There are strict rules for holding agencies politically accountable, especially the independent agencies. The President, on a whim, cannot clean house at the EPA or the SEC. These bureaucrats may be even more fully insulated from the political winds than the judicial branch… a branch set up to specifically be insulated from politics.

Quickly addressing agency expertise, I’ll say that as a person who has to deal with an expert agency on a daily basis (the USPTO), agency expertise is vastly overrated. If you trust the cop pulling you over to know his 4th and 5th Amendment jurisprudence, then maybe this “agency expertise” thing works for you, but for those of us in the real world, it’s laughable that the bureaucrats at these various alphabet soup agencies could be called “experts.”

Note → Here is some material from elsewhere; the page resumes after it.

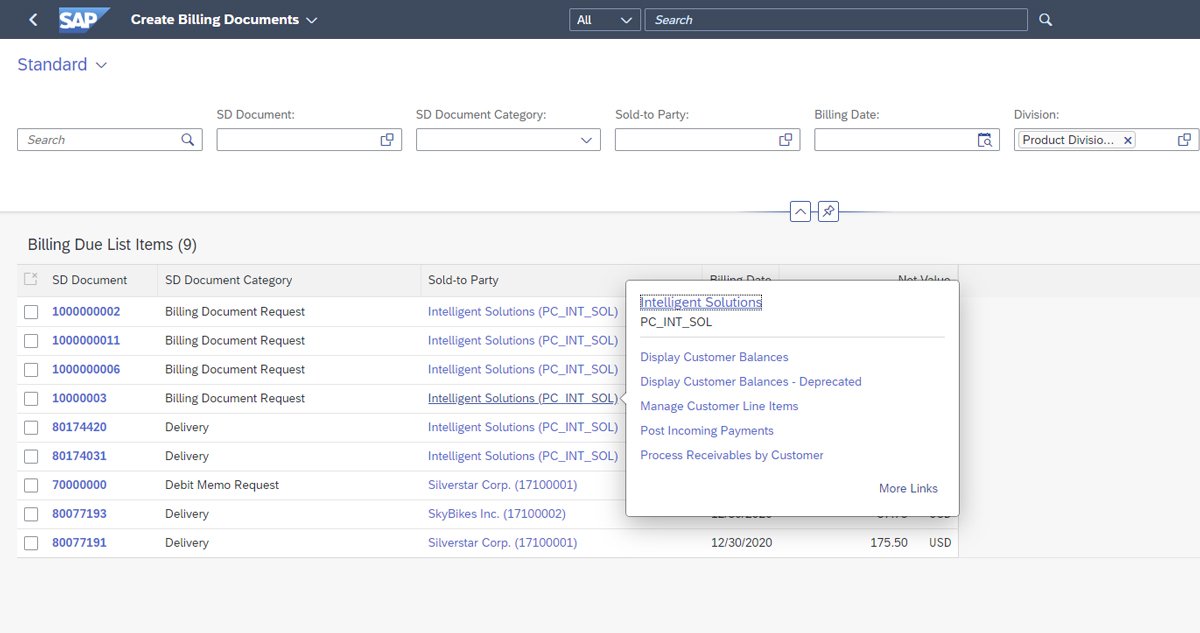Select checkbox for document 1000000002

Another motivation discussed by the case was Congressional delegation. Can Congress even delegate their lawmaking authority? Is that Constitutional? Facially, no:

The non-delegation doctrine, grounded in the separation of powers, arises from the very first word of the Constitution, after the Preamble: “All legislative Powers herein granted shall be vested in a Congress of the United States ….” (emphasis added). Taken at face value, that clear a statement would seem to preclude much of the “lawmaking” that goes on every day in the 300 and more executive branch agencies to which Congress over the years has delegated vast regulatory authority.

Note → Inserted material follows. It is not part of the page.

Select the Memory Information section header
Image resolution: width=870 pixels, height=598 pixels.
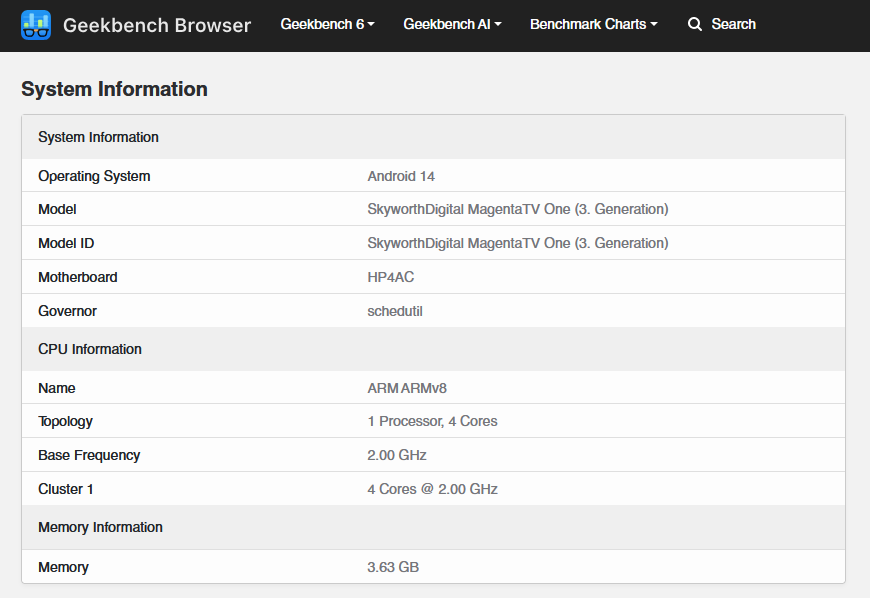pos(100,527)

However, FDR, riding on the coattails of Woody “The Real Lizzy Warren” Wilson and Teddy “Bloodthirsty Sociopath” Roosevelt (go read about them), did a number on the Constitution with his judicial intimidation tactics, including the non-delegation doctrine. Hell, how are these independent, legislatively controlled executive administrative agencies allowed to exist? Well, when you scratch the paint away, you’ll find a “living Constitution” argument:

[This idiotic law review article] contends that the Founding Fathers made the Constitution flexible enough to meet administrative exigencies and did not intend to leave the enforcement of all laws to the President
Remember, “flexible enough” means that we get to ignore the plain text meaning of the Constitution, and “did not intend” means that “The executive power shall be vested in a President of the United States of America.” in Article II of the Constitution does not actually mean all executive power, but only the executive power convenient to the totalitarian left. More seriously, there’s a good article here on the subject.
Getting back to the subject at hand, current law says that the legislature can delegate their lawmaking responsibilities to executive and independent administrative agencies on a limited basis, and the agencies are tasked with executing intentionally ambiguous statutes laid out by Congress. This actually shifts the core question a bit. What if the administrative agencies aren’t interpreting the law nor executing the law, but actually making law? *shudder*
I actually think that this is the closest interpretation to the truth, and I think it highlights what’s actually at the root of the problem. Chevron deference is merely a diseased branch on a rotten tree, the trunk of which is legislative abdication of responsibility. The judicial branch should excise the headless fourth branch of government wholecloth, and should slap the legislature back to the 19th century. The political accountability for laws rests on Congress. The expertise as to the meaning of the law rests on Congress. The delegation of authority by Congress is unconstitutional, and the court’s unwillingness to tell Congress to do their damn job is what is creating this issue with Chevron deference.  It’s time for the Supreme Court to bring back the non-delegation doctrine!
The good news is that it looks like the SCOTUS is using the new Chevron unfriendly majority to move against Chevron deference. The better news is that it looks like SCOTUS is going to chip away at the hostility toward the non-delegation doctrine, too!
Stay tuned during this next court session. Perhaps we’ll see a bit of power stripped away from the unconstitutional administrative branch. It’d be the first step away from handing unfettered power to these technocratic abominations in nearly 80 years.